2010 GUI Interaction E - Inverse Problem Solving
GOAL: Solve inverse problems using Standard Diffusion and Monte Carlo Models.
I. Impact of Optical Properties on Spatially-Resolved Reflectance
- Select the "Inverse Solver Panel".
- For Fwd Model Engine: select "Scaled Monte Carlo - NURBS (g=0.8, n=1.4)", for Inv Model Engine: select "Standard Diffusion (Analytic - Point Source)".
- In Solution Domain: select "Steady State(R(ρ))".
- Set start and stop locations to 0.5 and 9.5 mm, respectively with 10 points (every 1 mm).
- Set Optimization Parameters to: μa and μ's.

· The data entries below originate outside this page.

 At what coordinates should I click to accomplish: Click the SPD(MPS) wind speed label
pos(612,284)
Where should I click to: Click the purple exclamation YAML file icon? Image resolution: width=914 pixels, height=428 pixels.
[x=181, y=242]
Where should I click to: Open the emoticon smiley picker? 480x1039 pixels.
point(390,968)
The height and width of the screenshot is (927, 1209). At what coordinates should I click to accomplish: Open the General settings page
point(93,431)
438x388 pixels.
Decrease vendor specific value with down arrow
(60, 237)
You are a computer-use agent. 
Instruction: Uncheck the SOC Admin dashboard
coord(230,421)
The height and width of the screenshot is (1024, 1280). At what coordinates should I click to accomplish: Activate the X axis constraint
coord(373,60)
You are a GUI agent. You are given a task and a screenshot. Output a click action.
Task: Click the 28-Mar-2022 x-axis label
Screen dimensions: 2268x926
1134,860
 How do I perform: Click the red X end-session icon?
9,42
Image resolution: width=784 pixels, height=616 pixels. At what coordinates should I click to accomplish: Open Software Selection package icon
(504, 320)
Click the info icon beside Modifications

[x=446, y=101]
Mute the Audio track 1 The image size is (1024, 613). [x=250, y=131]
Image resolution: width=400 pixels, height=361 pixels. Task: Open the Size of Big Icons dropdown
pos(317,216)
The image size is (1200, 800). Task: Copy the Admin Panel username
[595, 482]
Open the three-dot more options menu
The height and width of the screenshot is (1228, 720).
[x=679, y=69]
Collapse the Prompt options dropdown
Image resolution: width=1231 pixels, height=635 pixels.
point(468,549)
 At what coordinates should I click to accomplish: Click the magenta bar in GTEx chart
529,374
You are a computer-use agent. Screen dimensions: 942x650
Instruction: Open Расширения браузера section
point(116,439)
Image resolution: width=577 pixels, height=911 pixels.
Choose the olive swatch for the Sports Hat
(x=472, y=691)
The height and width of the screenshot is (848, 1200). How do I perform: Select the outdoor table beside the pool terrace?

- Simulate measured data: set "Forward Simulation Optical Properties:" to: μa = 0.01 mm-1, μ's = 1 mm-1, g = 0.8 and n = 1.4 and 2% noise.
- Confirm the "Hold On" checkbox is checked.
- Click the "Plot Measured Data" button.
- Set "Initial Guess Optical Properties:" to: μa = 0.05 mm-1, μ's = 1.5 mm-1, g = 0.8 and n = 1.4.
- Click the "Plot Initial Guess" button.
- Click the "Run Inverse Solver" button.
Questions:
- To what optical property values did the inverse solver converge? (Scroll to the bottom of the page to see the output).
- Why are the converged values not exactly the forward simulation optical properties?
- Perform the same analysis with 0% noise added to the simulated measured data. How accurate are the converged properties now?
II. Change Inverse Model Engine
- Perform the same analysis changing the "Inv Model Engine" to Scaled Monte Carlo - NURBS(g=0.8, n=1.4).
- Which Model Engine produced the more accurate converged values?
III. Change number of detectors
- Repeat II using only 2 detectors. Can you strategically place the two detectors to obtain the same accuracy in the converged values as you obtained with 10 detectors?
- Use the analysis plots of ∂R/∂μa and ∂R/∂μ's to help guide their placement.